抽出テキスト
⟨
ホリエモン参画の自動ロボ、「人にはやや重すぎのモノ」の”超近距離配送”に商機

Hakobotが新たな実証、積載100kgに挑戦



出典:Hakobot公式YouTube動画

自動配送ロボットの開発を進める国内スタートアップの株式会社Hakobot(本社:宮崎県宮崎市/代表取締役:大山純)が、ネジ専門商社・サンコーインダストリーとともに重量物の公道配送実証に乗り出した。新たな活用方法を模索し、需要の掘り起こしを図っていく構えだ。

今回の実証はBtoBの取り組みだが、重量物の配送需要は意外と多いかもしれず、今後自動配送ロボットの新たな役割として「重いものを人の代わりに運ぶ」ことに注目が集まるかもしれない。


ホリエモンこと堀江貴文氏が取締役を務めているHakobotの取り組みをベースに、自動配送ロボットのポテンシャルに触れていこう。

■Hakobot×サンコーインダストリーの取り組み概要

大量のネジを近隣加工業者に運搬

出典:Hakobotプレスリリース

実証は、資本業務提携を結ぶサンコーインダストリーの東大阪物流センター協力のもと実施する。加工前のネジを物流センターから加工業者の深輝精工まで運び、加工後のネジを積んでセンターに戻ってくる内容で、日常的に頻繁に発生している配送業務を人に代わって自動配送ロボットが行う。ネジの重量は計100キログラムに及ぶという。

ルートは200メートル余りで、やや複雑な構造の信号のない交差点で横断歩道を渡り、路側帯付きの直線道路を走行するものと思われる。直線道路は非常に狭いため基本的には白線上を走行し、路上駐車など想定外の障害物がある場合は適宜遠隔操作に切り替え、コースに戻り次第自動運転に切り替えるハイブリッド運用を行うとしている。

自動配送ロボットには、スムーズに作業動線に入れるよう普段使用しているコンテナボックスをそのまま荷室に載せるようだ。


従来、この搬送をどのように行っていたのかは明示されていないが、仮に自動車を使用していたとすれば、その積み下ろし作業とわずか200メートル余りの走行が非効率に感じる。かと言って、台車を使用して人力で運ぶことを考えると、100キログラムクラスのモノを運搬するのはたかが200メートルであれ結構大変だ。

重量物を数百メートル運搬するというのは、実は絶妙にイヤな作業なのだ。

倉庫や工場内作業で重量物運搬の自動化は先行

重量物の短~中距離運搬は、倉庫や工場内で発生しやすい。荷物や資材などの反復的な移動が常に必要とされるためだ。

業務においては、ピッキング作業なども含め多くの工程を自動化したファクトリーオートメーションの導入が進んでおり、無人化・省力化・効率化を推進している。倉庫内などでは、屋内限定や走行ルート上への立ち入り制限や注意喚起、関係者以外の入場制限など安全を担保しやすく、すでに自動搬送ロボット(AGV)の導入が進んでいる。
⟩
作業一覧
1. 配送ロボットの記事をもとに、次の問いに答えること。
(a) Hakobotの本社はどこにあるか。
(b) 実証で運ぶネジの重量は合計何キログラムか。
(c) 倉庫内などですでに導入が進んでいるロボットは何か。
2. 配送ロボットの記事のうち、「自動配送ロボットの開発を進め」から「に注目が集まるかもしれない。」までのすべてを一字一句変えずに書き写すこと。
次の記録は本文とは別の出典から取ったものである。

提供資料
⟨
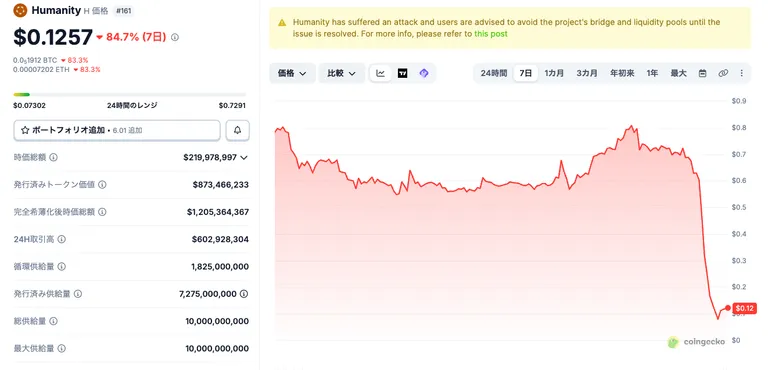Select the 1カ月 time range tab
This screenshot has height=370, width=768.
tap(554, 74)
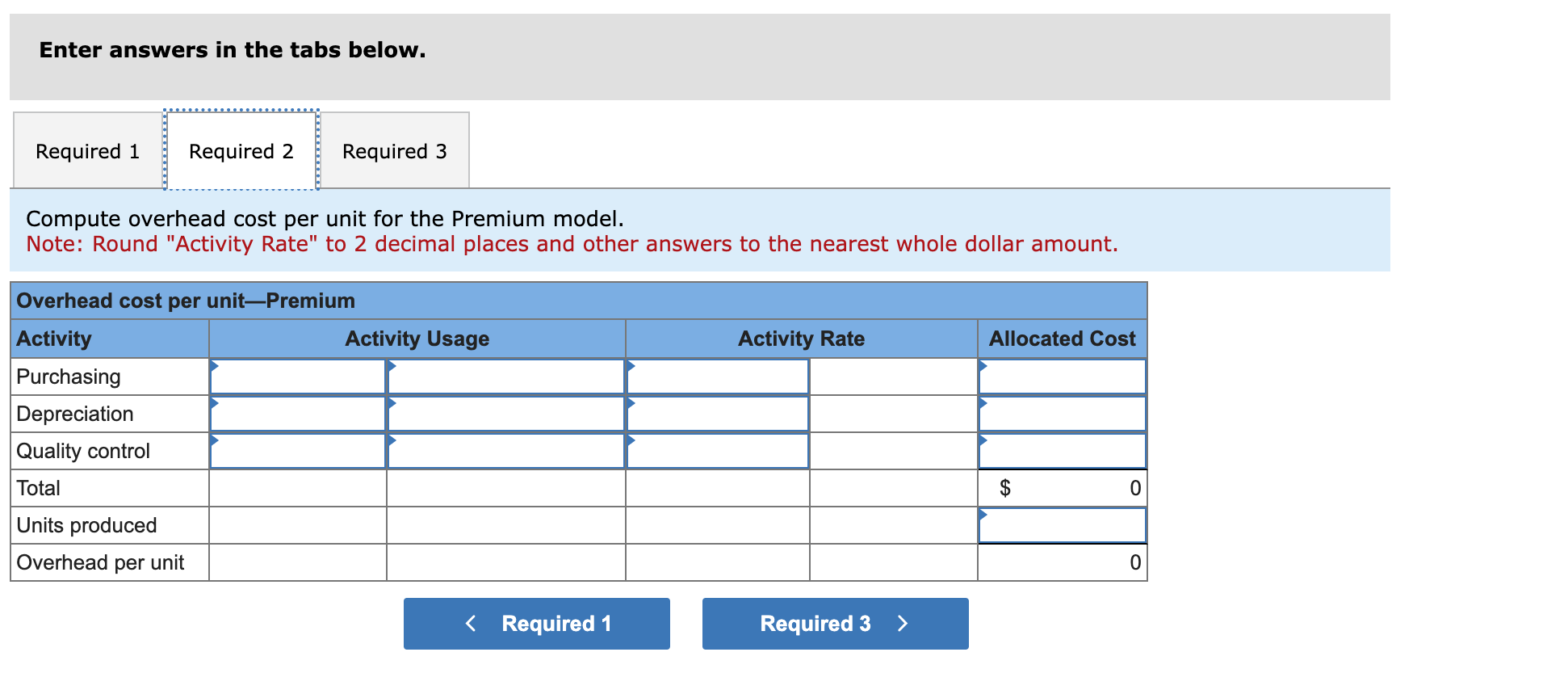Screen dimensions: 1568x690
Task: Switch to the Required 1 tab
Action: (86, 150)
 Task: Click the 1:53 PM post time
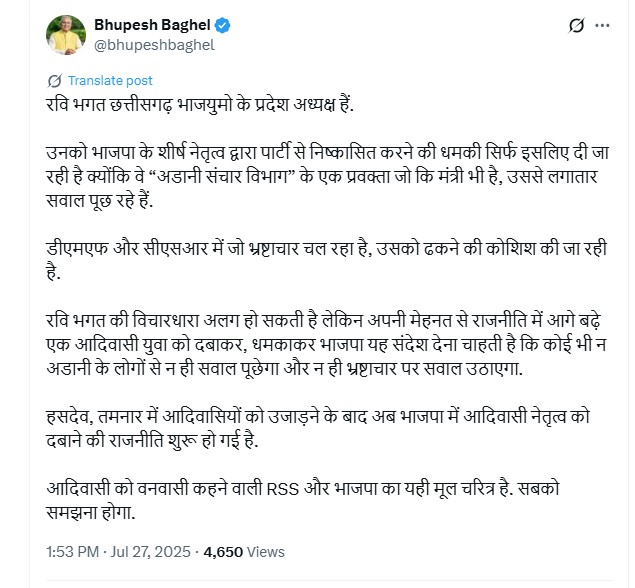[75, 551]

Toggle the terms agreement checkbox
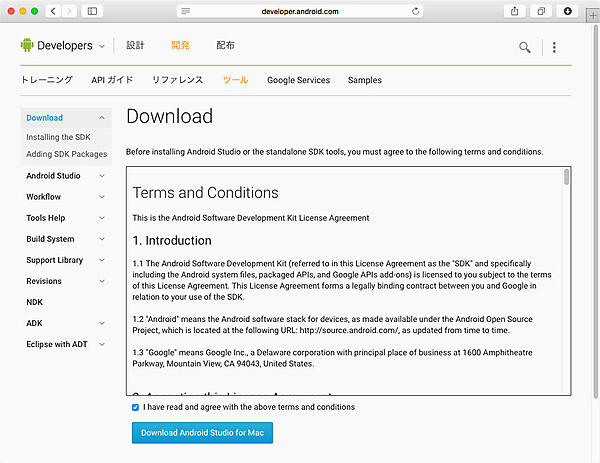[x=136, y=408]
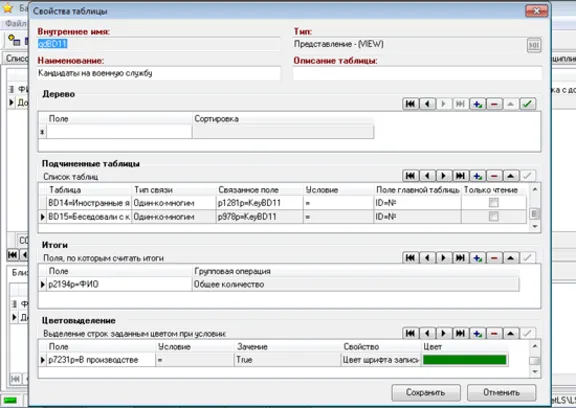Click the Сохранить button
Screen dimensions: 576x408
(x=426, y=393)
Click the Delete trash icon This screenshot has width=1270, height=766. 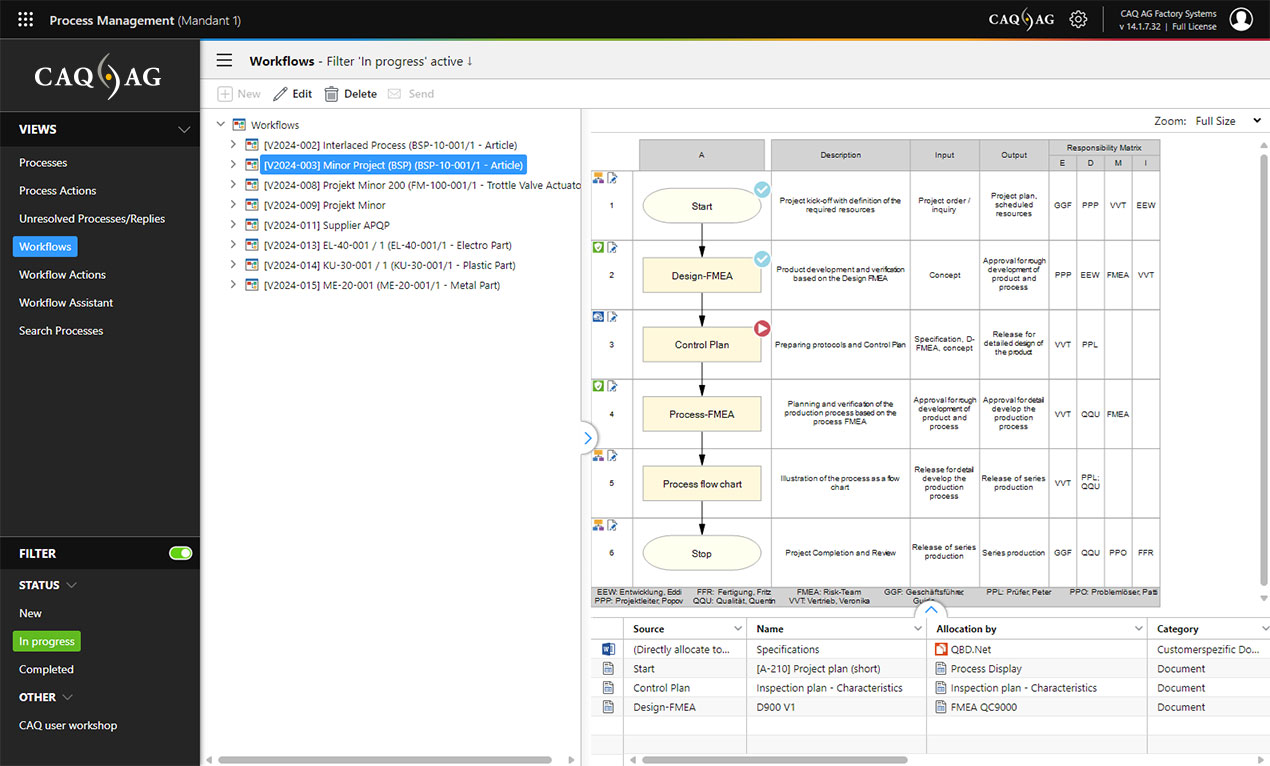point(331,94)
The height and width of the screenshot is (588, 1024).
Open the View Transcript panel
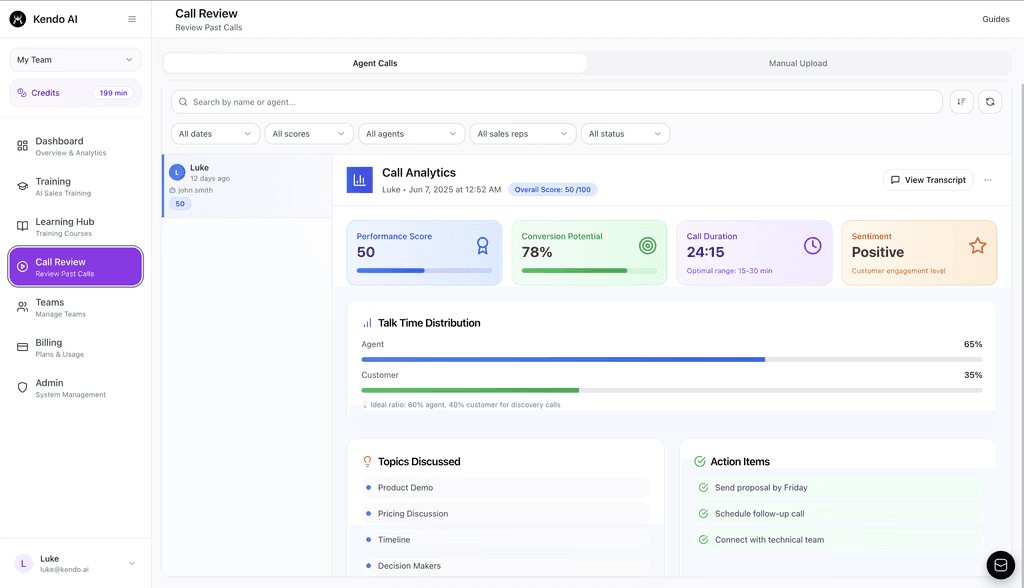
⟩
設問別の回答
1.
(a) 宮崎県宮崎市
(b) 100キログラム
(c) 自動搬送ロボット(AGV)

2.
自動配送ロボットの開発を進める国内スタートアップの株式会社Hakobot(本社:宮崎県宮崎市/代表取締役:大山純)が、ネジ専門商社・サンコーインダストリーとともに重量物の公道配送実証に乗り出した。新たな活用方法を模索し、需要の掘り起こしを図っていく構えだ。

今回の実証はBtoBの取り組みだが、重量物の配送需要は意外と多いかもしれず、今後自動配送ロボットの新たな役割として「重いものを人の代わりに運ぶ」ことに注目が集まるかもしれない。